→ GIVEN RECORDS

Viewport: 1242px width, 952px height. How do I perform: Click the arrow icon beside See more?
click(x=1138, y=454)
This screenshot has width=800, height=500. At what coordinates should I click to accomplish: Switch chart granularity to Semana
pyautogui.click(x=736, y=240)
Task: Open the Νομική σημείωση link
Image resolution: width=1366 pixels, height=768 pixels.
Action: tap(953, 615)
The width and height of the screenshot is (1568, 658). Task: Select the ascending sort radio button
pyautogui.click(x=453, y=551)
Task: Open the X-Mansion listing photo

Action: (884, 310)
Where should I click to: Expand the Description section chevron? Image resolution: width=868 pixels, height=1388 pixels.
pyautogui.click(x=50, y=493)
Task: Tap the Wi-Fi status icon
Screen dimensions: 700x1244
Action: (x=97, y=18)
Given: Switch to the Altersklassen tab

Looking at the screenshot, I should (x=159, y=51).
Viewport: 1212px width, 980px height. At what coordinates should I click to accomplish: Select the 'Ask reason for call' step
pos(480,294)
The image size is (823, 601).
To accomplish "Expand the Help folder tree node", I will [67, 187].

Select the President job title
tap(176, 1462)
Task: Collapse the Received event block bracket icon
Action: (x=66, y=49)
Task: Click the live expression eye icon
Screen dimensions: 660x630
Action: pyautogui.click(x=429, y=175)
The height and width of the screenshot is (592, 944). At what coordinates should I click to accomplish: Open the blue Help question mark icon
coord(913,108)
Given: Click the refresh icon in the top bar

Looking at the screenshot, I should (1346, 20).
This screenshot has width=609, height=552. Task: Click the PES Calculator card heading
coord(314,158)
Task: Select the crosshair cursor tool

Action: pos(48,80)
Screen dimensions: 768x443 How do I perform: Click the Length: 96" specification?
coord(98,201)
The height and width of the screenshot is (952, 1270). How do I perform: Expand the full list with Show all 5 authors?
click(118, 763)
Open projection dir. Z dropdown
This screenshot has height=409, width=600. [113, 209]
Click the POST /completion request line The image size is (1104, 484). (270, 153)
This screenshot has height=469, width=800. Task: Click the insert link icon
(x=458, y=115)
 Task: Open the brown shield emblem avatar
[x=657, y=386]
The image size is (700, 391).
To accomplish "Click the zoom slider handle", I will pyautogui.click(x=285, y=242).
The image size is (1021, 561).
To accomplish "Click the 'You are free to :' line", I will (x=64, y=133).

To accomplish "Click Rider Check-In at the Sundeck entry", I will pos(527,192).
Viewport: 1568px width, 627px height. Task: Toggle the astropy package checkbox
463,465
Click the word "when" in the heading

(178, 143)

→ THE PROBLEM
Where a line in the listing above contains "will", copy that line.

→ FINISHED EXERCISE
To accomplish "Expand the Help folder tree node", I will [67, 187].
To accomplish "Click the zoom slider handle", I will pyautogui.click(x=285, y=242).
To accomplish "Click the 'You are free to :' line", I will (x=64, y=133).
To accomplish "Click Rider Check-In at the Sundeck entry", I will pos(527,192).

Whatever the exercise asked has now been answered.